Powerful stuff, and they had a lot of songs like that. If the OP wants Christian music that really takes Christianity seriously, he should forget just about everything made in the last 10 years, and start with these albums. They will be hard to find; some aren’t even on CD, and all were released before 1987:

Petra - Beat The System
Michael W. Smith - The Big Picture
Rez Band - Live! Bootleg (One of my favorite live albums by any band, ever)
Stever Taylor - Meltdown (His “I Predict 1990” album is good too)

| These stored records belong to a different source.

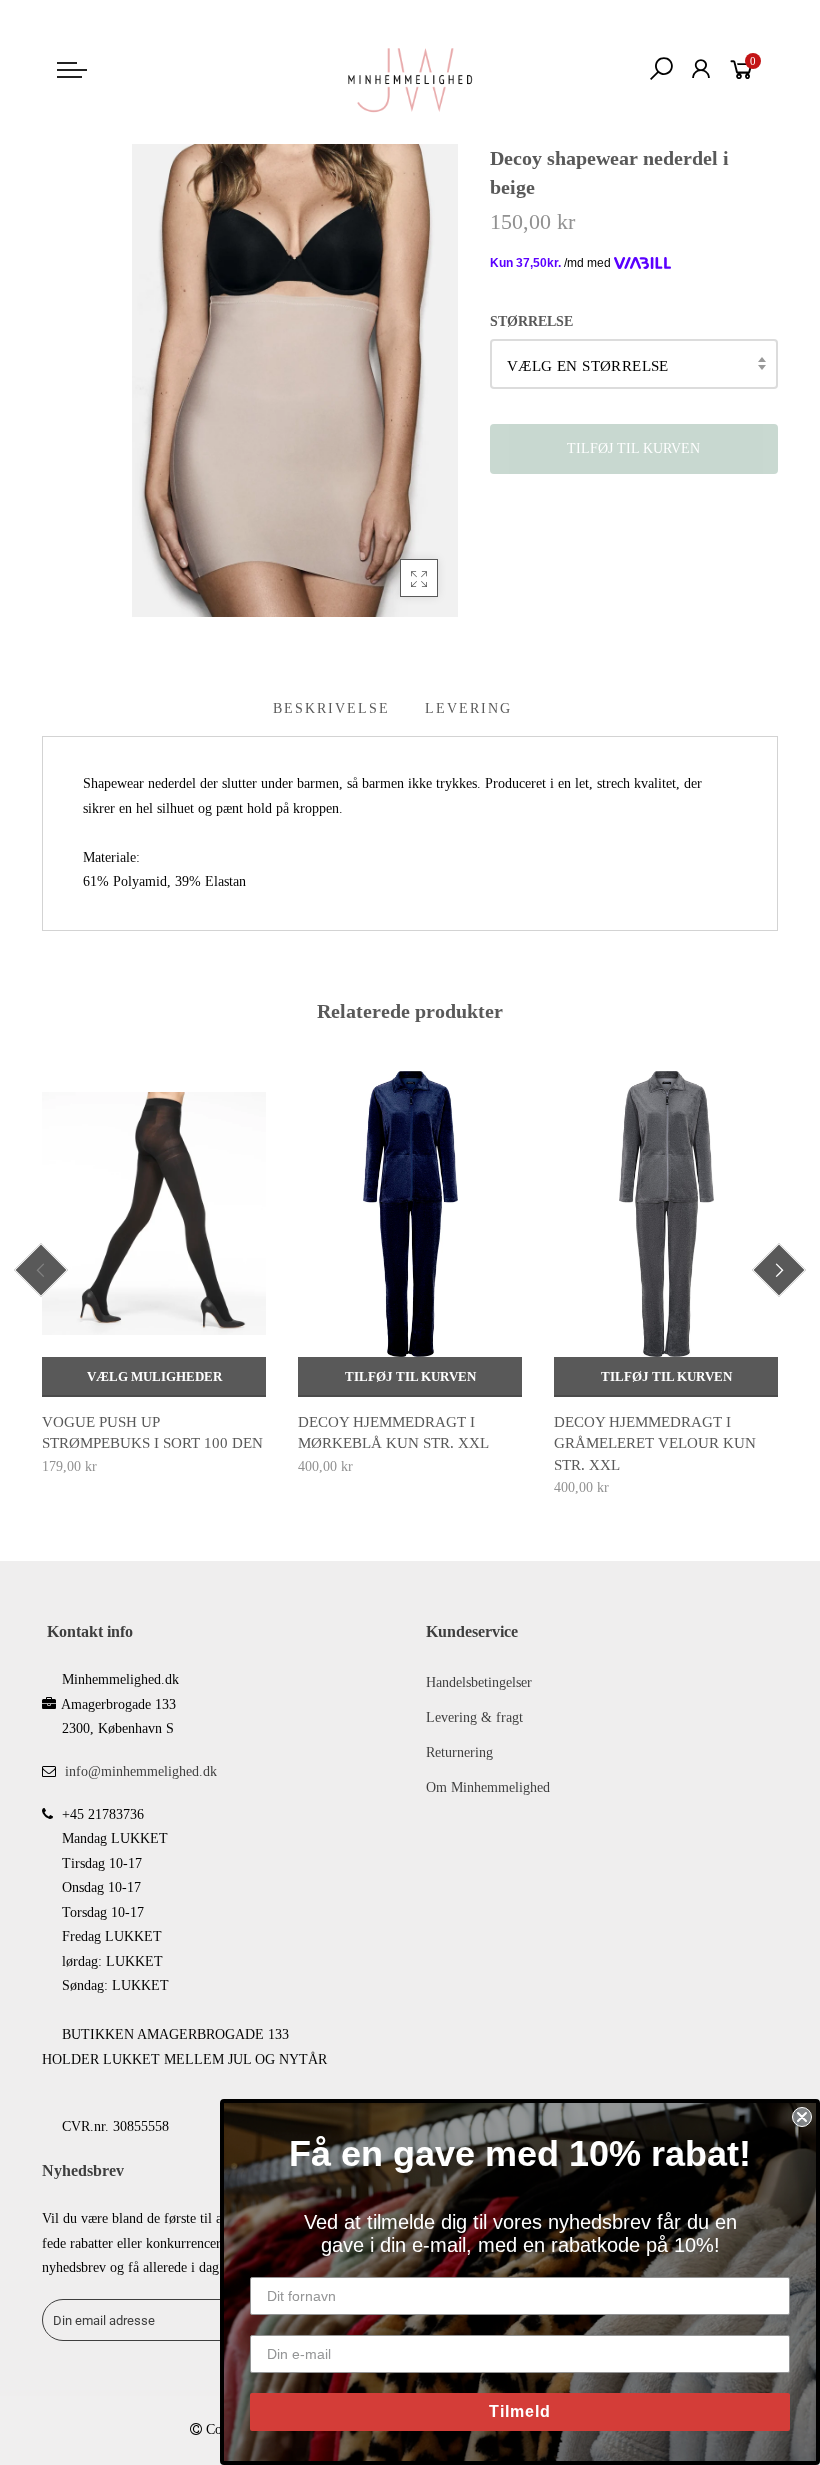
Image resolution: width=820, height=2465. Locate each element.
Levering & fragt (474, 1717)
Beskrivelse (331, 708)
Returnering (459, 1752)
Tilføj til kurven (410, 1376)
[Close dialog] (802, 2117)
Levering (468, 708)
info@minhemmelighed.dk (141, 1771)
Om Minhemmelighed (488, 1787)
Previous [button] (41, 1270)
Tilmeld (520, 2411)
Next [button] (779, 1270)
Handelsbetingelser (479, 1682)
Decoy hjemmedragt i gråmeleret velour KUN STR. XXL (655, 1443)
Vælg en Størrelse (588, 366)
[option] (154, 1275)
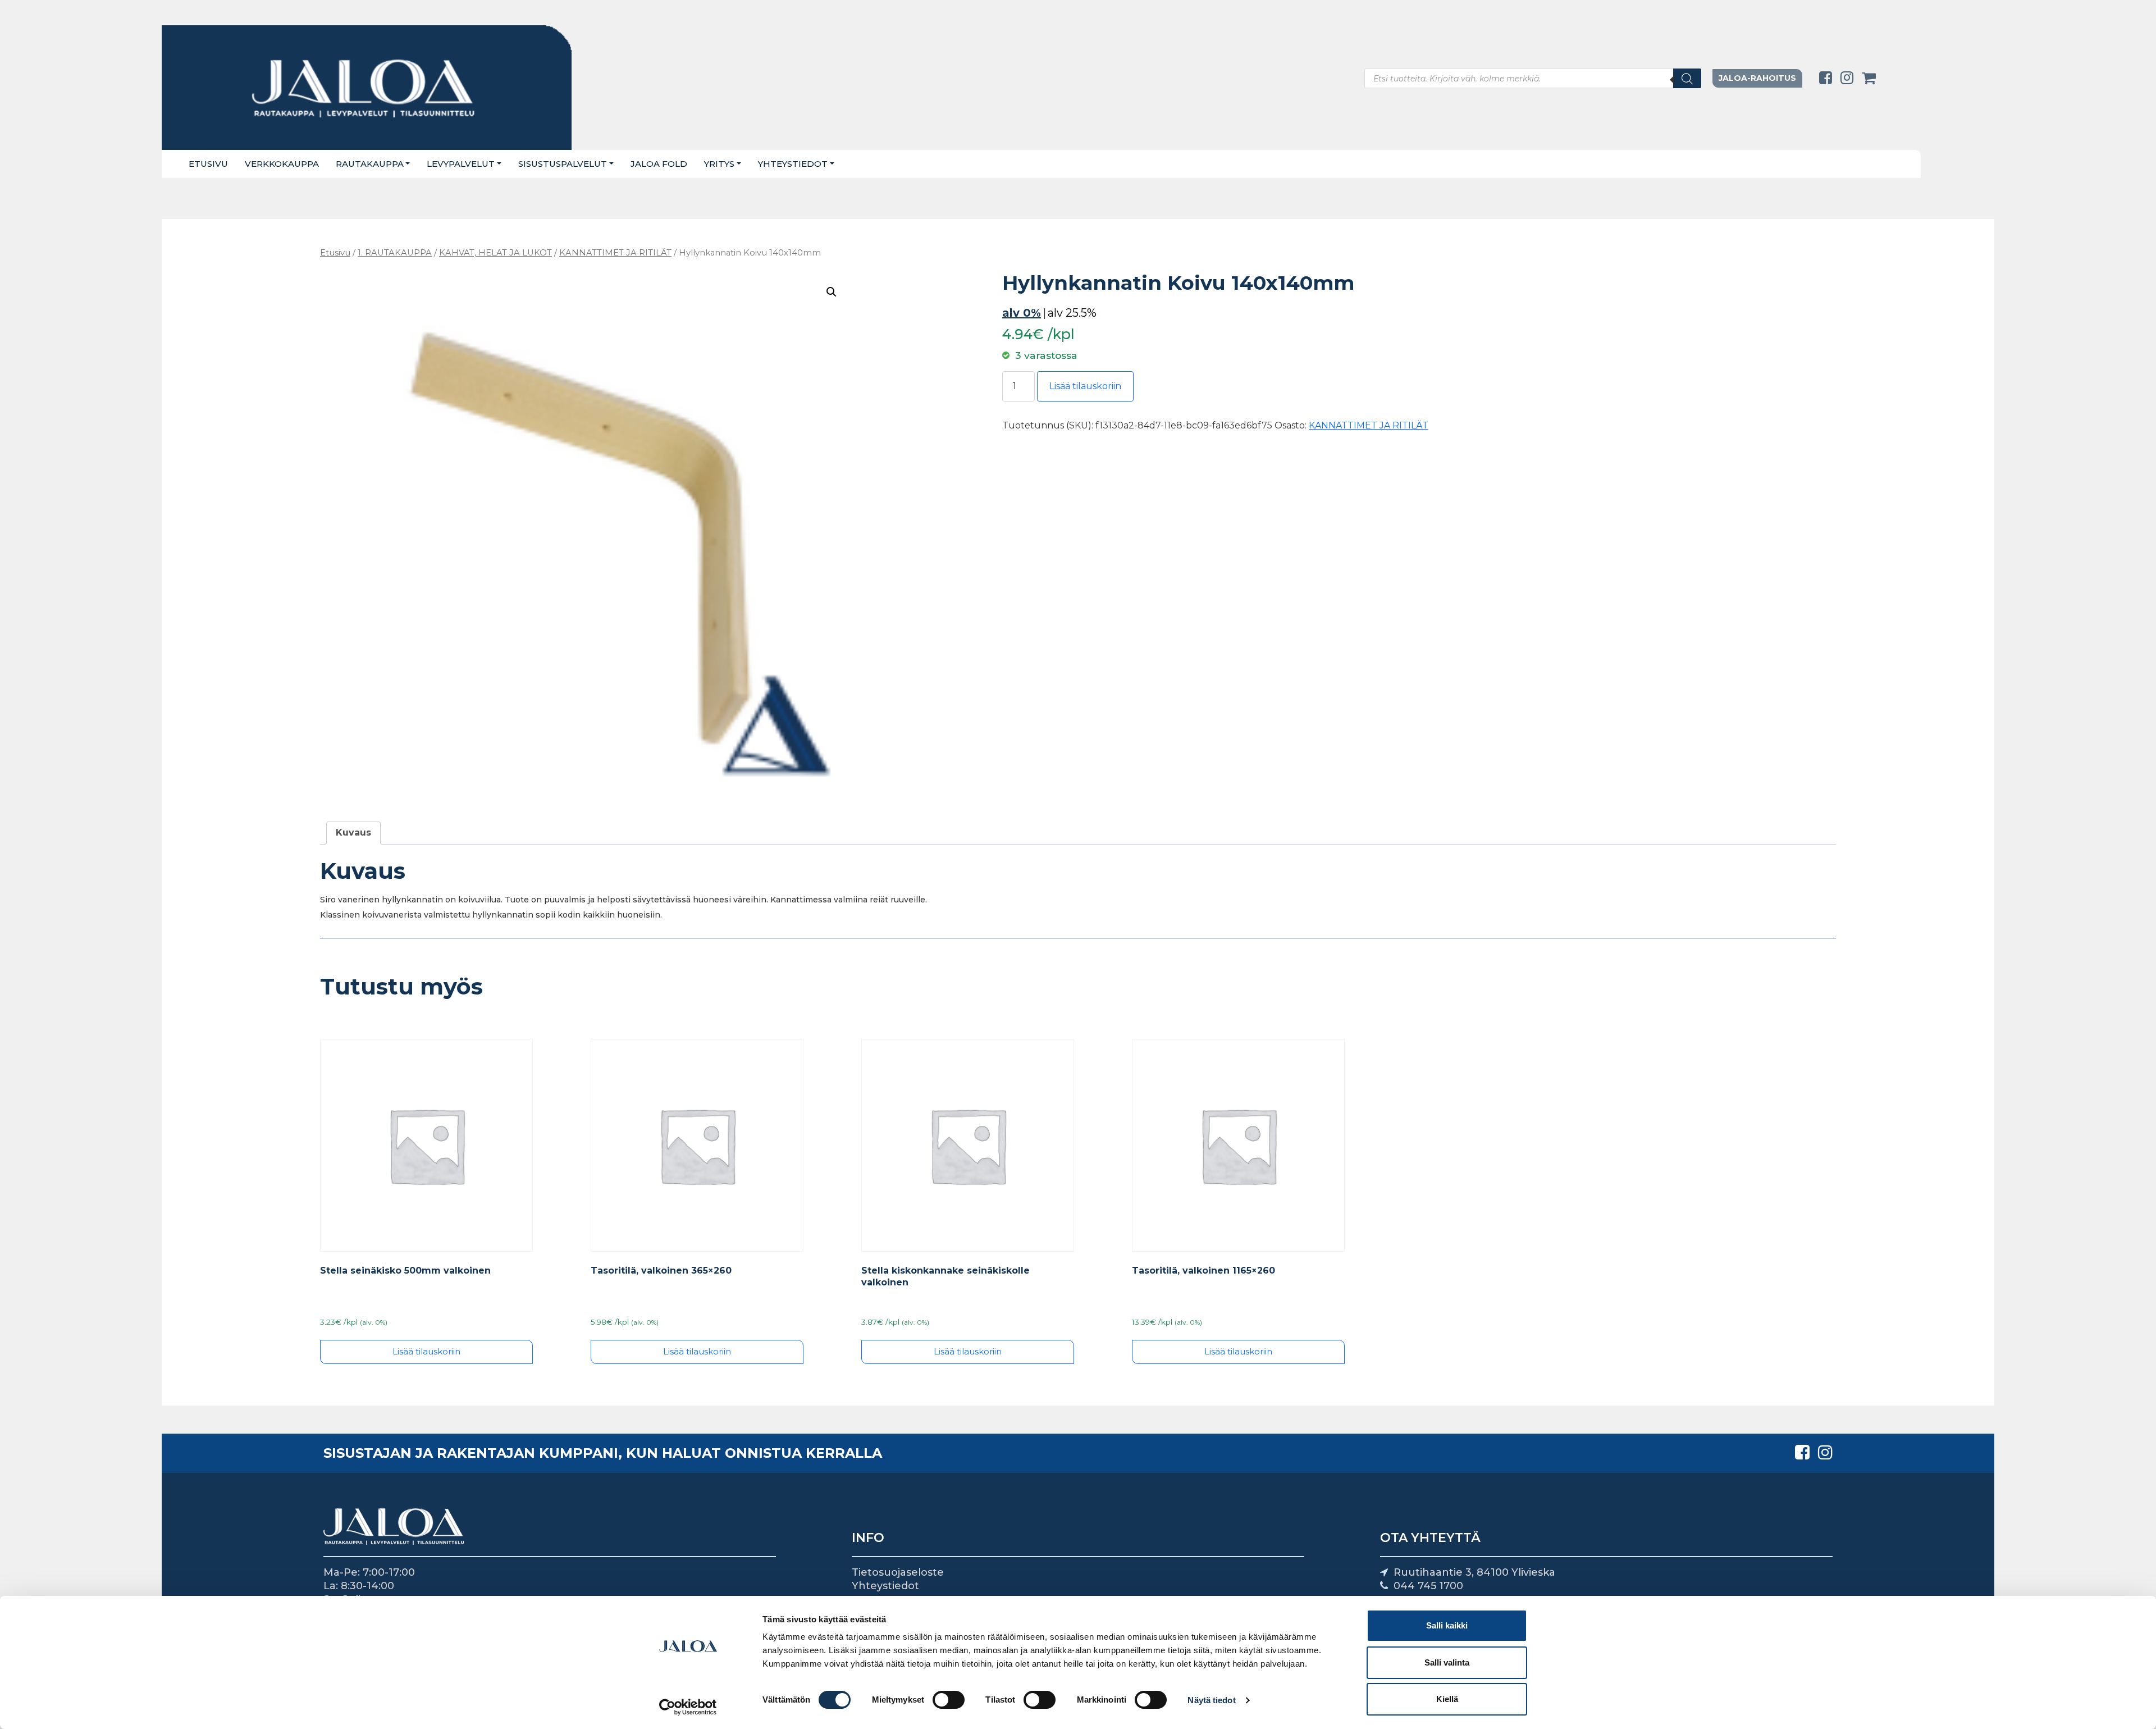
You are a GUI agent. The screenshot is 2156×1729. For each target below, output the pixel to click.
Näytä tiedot (1211, 1700)
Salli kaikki (1447, 1625)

Sorry I got long-winded. Christian music, and what has happened to it, are very personal issue for me.

climbs on soapbox
Yet another reason Christian radio sucks - this is the only song people know by Rich Mullins. Yeah, he wrote it. No, it’s not good. But the majority are much better. Please don’t judge the man by ‘Awesome God’.
climbs off soapbox

I did not know. I know of them as Gothic.
I was looking in Borders Books & Music for Sixpence None The Richer. I went through the popular music section to no avail. Then I did a computer search – Christian contemporary. I didn’t know.

For some reason I feel that it is better to say: “Evanescence and Sixpence None the Richer are my favorite bands…oh yeah, years later I discovered that they are Christian rock” versus “Evanescence and Sixpence None the Richer are Christian rock and I love their songs”

As a Christian and a rock fan, I have to admit, I almost always find explicitly religious lyrics to be trite and cheesy. George Harrison and Bob Marley are about the only people I trust to sing unabashedly about God and still sound cool. I guess they call it the devil’s music for a reason.

This is a result of lack of sophistication in the Christian artists, not because of the material or genre. Early Christian rock was thematically and theologically complex, far more so than what is being made today. (The song I quoted in my post above was published circa 1982.)
A lot of so-called “Christian” groups today are provincial bands playing to a provincial audience. It was not always so.

Hehe…you’re so Mormon. :wink:

Speaking of which, did you ever see or hear of the Mormon-produced film The RM? It was by the same company that did The Singles Ward.